National Chengchi University (NCCU) yesterday announced that it is trying to negotiate a merger with National Taiwan University of Science and Technology (NTUST).
NCCU said in a statement that it would “reshape higher education culture with ‘a college town of humanities, science and innovation.’”
NTUST president Liao Ching-jong (廖慶榮) said that the two universities had conducted discussions and that the potential pairing would complement each other, because NCCU is a top institute in the field of humanities and NTUST is known for its research in advanced technology.
However, there are other universities interested in merging with NTUST, such as National Taiwan Normal University, which proposed a merger 12 years ago, and NTUST is evaluating all possibilities, Liao said.
University mergers enhance the scale and potential of research and development, boost international rankings and improve the chance of securing funding from the Ministry of Education, Liao said.
NCCU student association director Chen Wan-lin (陳萬霖) said the proposed merger took students by surprise, speculating it has largely to do with university rankings, “but what concerns students is study.”

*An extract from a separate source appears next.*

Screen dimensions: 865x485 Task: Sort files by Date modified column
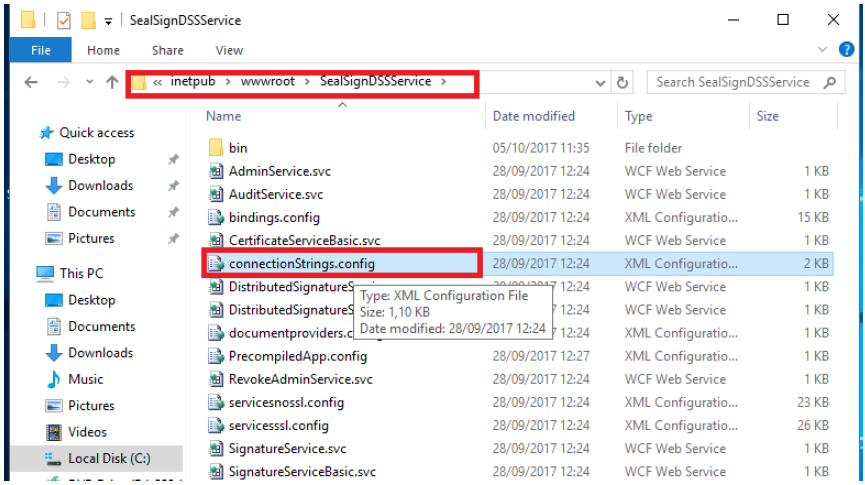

Course selection would be unfavorable to NCCU students if the merger was approved, because courses offered by NTUST are generally more exclusive and technical, he said.
“I have reservations about the merger’s benefit to students. If pluralism is a point of consideration, the NCCU is not in lack of science education. Students’ opinions must be included in negotiations,” he said.
A long-discussed merger between National Yang Ming University and National Chiao Tung University has stumbled, despite their stable partnership, and a merger proposal between NCCU and NTUST would have been less surprising had the two institutes “got acquainted in advance,” NCCU law professor Liu Hung-en (劉宏恩) said.
Department of Higher Education Director Nicole Lee (李彥儀) said the proposed merger was unexpected, adding that the ministry had not received any proposal.
Every public university merger must undergo a long process of communication within and between universities before a proposal is submitted to and reviewed by the ministry and the Executive Yuan, Lee said.